Crucially, though, our plan doesn’t pay businesses for the quality of their surplus. It merely refunds them for the calculated cost of selecting and transporting any and all edible food they can’t sell.
“We’re not interested in trying to create a mad economy that encourages the food industry to over-produce,” explains Boswell. “No food business is going to be incentivised to create waste” and its most profitable option will always be to sell as much food as it makes.
It is also estimated that France spend around €143m per year implementing their tax break, more than ten times the £10m required by this scheme. A more efficient national network of redistribution in the UK, compared to more fragmented, localised schemes in France, make this saving possible, say FareShare.
Will the government act?
But at a time where Brexit looms and the deficit widens why do we think the government will act?
After all we aren’t the first to ask. McCarthy has “regularly pressed the government to acknowledge these differences in cost and to assess how to align economic incentives - or disincentives - more effectively within the food use hierarchy”.
FareShare says “constructive conversations” have failed with Defra, too, as the department denies the existence of the current skew.
But not only do we hope to have the weight of industry behind us, there is a solid economic reason for the government to act.
Though it would require upfront investment from Defra it would quickly deliver an ROI that would leave it self-funding in the long term.
“To be able to turn £10m into £150m-£200m is quite an extraordinary return on investment”
That’s because the 10,000 tonnes of food currently redistributed to UK charities equates to a value of £19.6m for the voluntary sector. Increasing this figure 10-fold would push this up to a potential benefit of between £150m-200m, FareShare calculates.
“In parallel universes within government there are all sorts of grants to the voluntary sector, and in those pots £10m is almost nothing - one fifth the amount Kids Company had, for example,” says Boswell. “To be able to turn £10m into £150-200m is quite an extraordinary return on investment. So there’s a compelling economic argument here.”

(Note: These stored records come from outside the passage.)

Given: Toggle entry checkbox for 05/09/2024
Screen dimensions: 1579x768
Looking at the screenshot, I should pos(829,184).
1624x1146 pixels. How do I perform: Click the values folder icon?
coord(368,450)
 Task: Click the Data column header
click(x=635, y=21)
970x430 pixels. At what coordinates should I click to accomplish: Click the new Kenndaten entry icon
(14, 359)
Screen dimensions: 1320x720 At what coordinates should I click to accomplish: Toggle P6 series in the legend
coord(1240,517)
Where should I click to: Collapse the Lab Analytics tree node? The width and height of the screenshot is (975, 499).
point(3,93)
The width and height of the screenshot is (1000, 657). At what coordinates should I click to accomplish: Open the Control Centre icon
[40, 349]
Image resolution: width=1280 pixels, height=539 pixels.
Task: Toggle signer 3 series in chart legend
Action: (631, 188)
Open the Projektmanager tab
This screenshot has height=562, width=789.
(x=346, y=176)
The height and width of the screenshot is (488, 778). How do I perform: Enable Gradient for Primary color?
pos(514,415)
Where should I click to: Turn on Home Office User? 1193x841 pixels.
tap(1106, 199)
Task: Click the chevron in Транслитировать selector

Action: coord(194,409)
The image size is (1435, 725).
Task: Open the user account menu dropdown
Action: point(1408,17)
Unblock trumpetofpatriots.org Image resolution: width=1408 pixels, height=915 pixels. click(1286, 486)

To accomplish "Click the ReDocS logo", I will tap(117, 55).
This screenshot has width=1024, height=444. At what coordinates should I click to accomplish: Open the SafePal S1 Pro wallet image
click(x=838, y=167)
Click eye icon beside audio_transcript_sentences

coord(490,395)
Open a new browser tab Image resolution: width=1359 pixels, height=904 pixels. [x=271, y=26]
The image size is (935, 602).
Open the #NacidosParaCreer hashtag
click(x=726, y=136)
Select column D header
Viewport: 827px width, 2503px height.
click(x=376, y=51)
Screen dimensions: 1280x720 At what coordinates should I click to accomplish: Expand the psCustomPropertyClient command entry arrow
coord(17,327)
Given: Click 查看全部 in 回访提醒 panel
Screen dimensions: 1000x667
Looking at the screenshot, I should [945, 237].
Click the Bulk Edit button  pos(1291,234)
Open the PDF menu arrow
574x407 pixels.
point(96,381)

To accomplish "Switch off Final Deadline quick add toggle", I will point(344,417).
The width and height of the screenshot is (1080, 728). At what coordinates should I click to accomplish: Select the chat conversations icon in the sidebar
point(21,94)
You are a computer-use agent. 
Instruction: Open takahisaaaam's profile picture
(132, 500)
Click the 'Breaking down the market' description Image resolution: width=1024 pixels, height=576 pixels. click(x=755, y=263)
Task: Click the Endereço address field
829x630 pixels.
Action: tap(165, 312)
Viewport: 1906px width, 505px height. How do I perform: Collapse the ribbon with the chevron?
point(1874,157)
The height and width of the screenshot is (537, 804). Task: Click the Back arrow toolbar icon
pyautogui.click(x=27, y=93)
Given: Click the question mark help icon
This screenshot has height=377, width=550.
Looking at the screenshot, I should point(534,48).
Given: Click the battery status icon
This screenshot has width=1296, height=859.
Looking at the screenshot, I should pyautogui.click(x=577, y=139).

Amoral and ethical one too. Cutting back the tonnes of good food chucked out or turned into green energy is the right thing to do. And we aren’t the only ones to think subsidies could be a low-hanging fruit.
“Agreeing to subsidise the redistribution of surplus food would make a huge difference,” says Simpson. “As well as supporting those in need, targeted government funding would help to divert edible food away from landfill.”
McCarthy says she’s “delighted The Grocer has moved this debate on with new costings of its own” and “will urge the Environment, Food & Rural Affairs Committee to consider them in its current inquiry on food waste”.
For Boswell it’s a “no-brainer.” “If we can create an even playing field so a food company isn’t out of pocket by doing the right thing, wouldn’t that be great?”
Our campaign so far
It’s been three months since The Grocer launched its campaign to fight food waste across the food and drink industry.
We had three goals:
- To double the amount of edible food being redistributed by industry to 100,000 tonnes
- For government to incentivise the redistribution of edible food
- To achieve greater engagement, transparency and cooperation among industry
Since then we’ve kept our aims on the agenda with 33 news stories, 12 features, 7 op-eds and 11 blogs.
And we’ve won the support of some of the biggest names in fmcg including Nestlé, Tesco, Morrisons, Aldi, Waitrose and M&S.
But we’re only just getting started.